The Shonda Rhimes-backed series, based upon journalist Jessica Pressler’s 2018 New York magazine piece titled “Maybe She Had So Much Money She Just Lost Track of It,” debuted in mid-February and is still ranking in the platform’s Top Ten today, though it hasn’t exactly been well-received by viewers or critics. Harshly panned by publications ranging from Vogue to Vox to Salon, “Inventing Anna” is currently earning a dismal 33% audience score on Rotten Tomatoes. The criticism is not exactly unwarranted considering the nine-episode show drags on about three episodes too long, boasts few likable characters and demonizes the majority of Anna’s victims, while seemingly making a hero of the con woman at its center with no real explanation as to why.
The series also seems to play as fast and loose with the facts as Anna herself, a convention alluded to in text appearing at the beginning of each episode cheekily stating, “This story is completely true. Except for all the parts that are totally made up.” The “totally made up parts” aren’t specified, leaving it up to the audience to distinguish fact from fiction.
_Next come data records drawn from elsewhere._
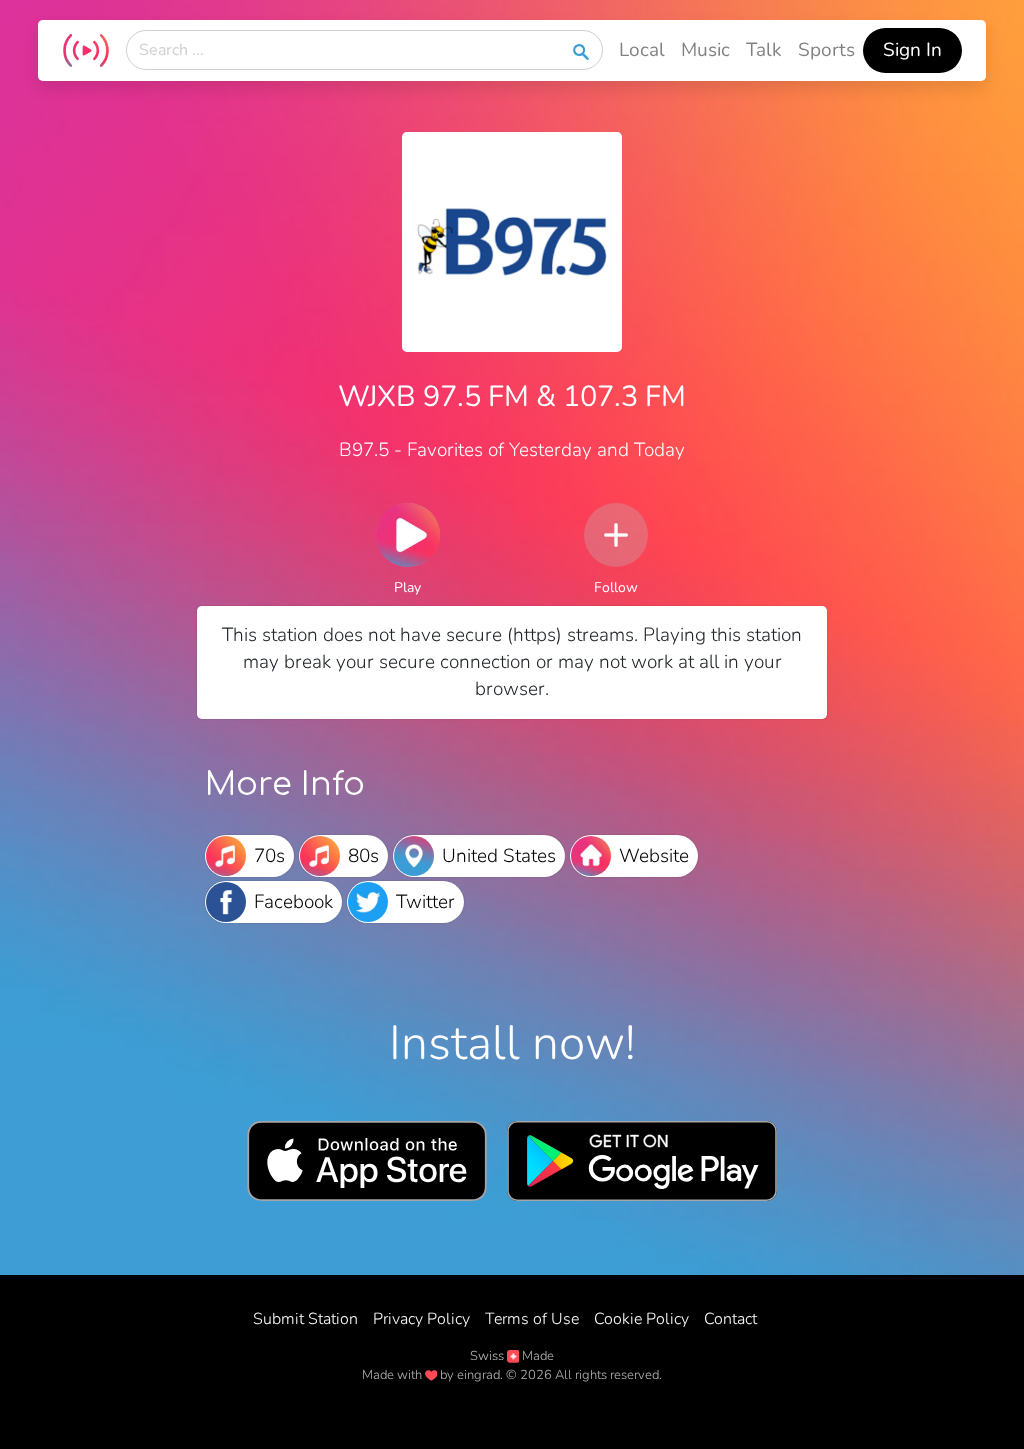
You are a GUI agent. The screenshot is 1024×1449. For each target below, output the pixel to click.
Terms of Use (532, 1319)
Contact (730, 1319)
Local (642, 50)
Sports (826, 50)
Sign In (912, 50)
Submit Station (305, 1319)
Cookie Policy (641, 1319)
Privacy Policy (421, 1319)
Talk (764, 50)
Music (705, 50)
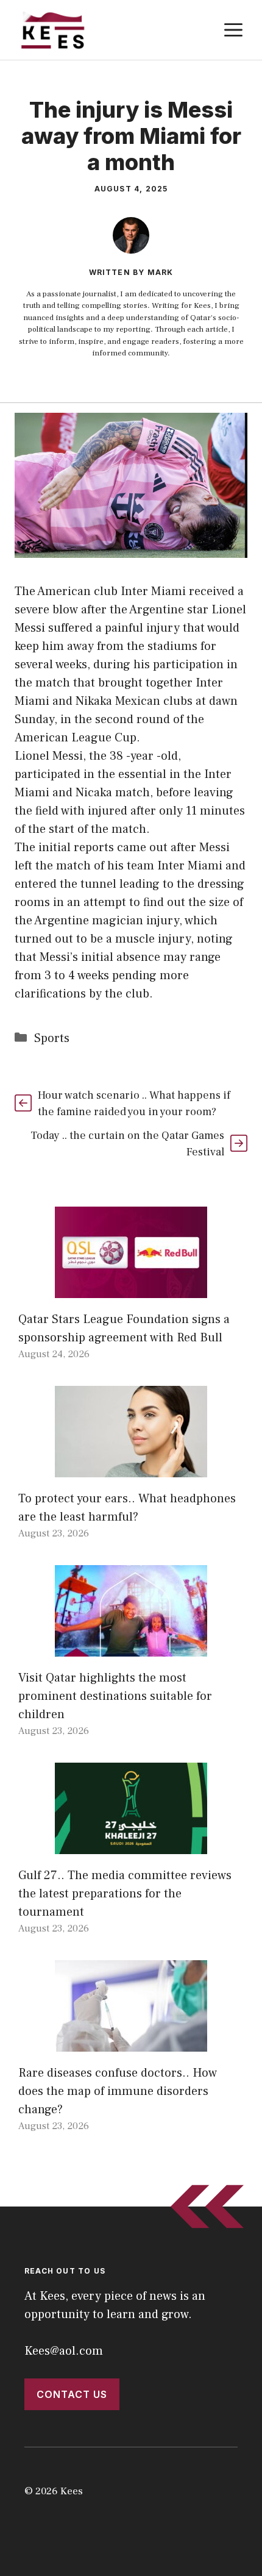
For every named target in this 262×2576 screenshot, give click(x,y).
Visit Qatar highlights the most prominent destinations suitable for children (115, 1696)
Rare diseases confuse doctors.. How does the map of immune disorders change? (117, 2091)
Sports (51, 1038)
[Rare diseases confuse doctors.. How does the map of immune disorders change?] (131, 2042)
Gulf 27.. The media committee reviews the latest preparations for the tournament (125, 1894)
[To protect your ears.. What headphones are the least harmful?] (131, 1468)
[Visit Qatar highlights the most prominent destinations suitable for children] (131, 1647)
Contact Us (72, 2394)
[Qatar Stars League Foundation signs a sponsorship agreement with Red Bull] (131, 1289)
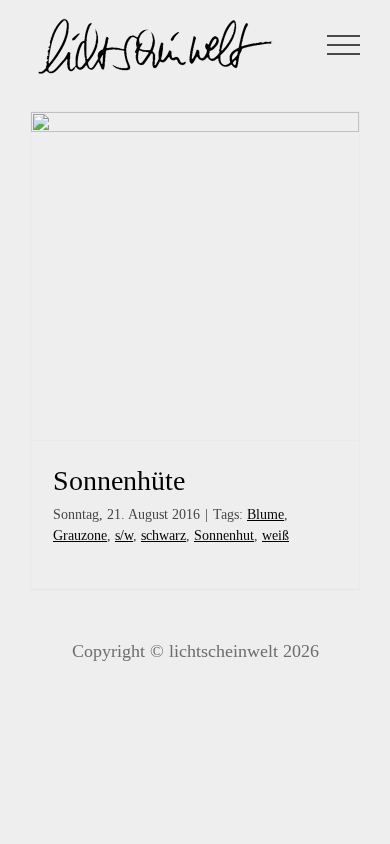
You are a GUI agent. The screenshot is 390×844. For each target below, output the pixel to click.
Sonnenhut (224, 535)
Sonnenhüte (119, 480)
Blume (265, 514)
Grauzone (80, 535)
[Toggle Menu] (344, 45)
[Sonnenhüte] (195, 276)
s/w (124, 535)
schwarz (163, 535)
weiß (275, 535)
But if any of Anna’s post-arrest interviews are to be believed, her actual persona seems very far removed from the sophisticated, business-savvy dynamo presented onscreen – as does the deck she created to garner investors for her arts club, which looks more like a Pinterest-y conglomeration of stock images in real life than the sleekly professional booklet featured in episode three.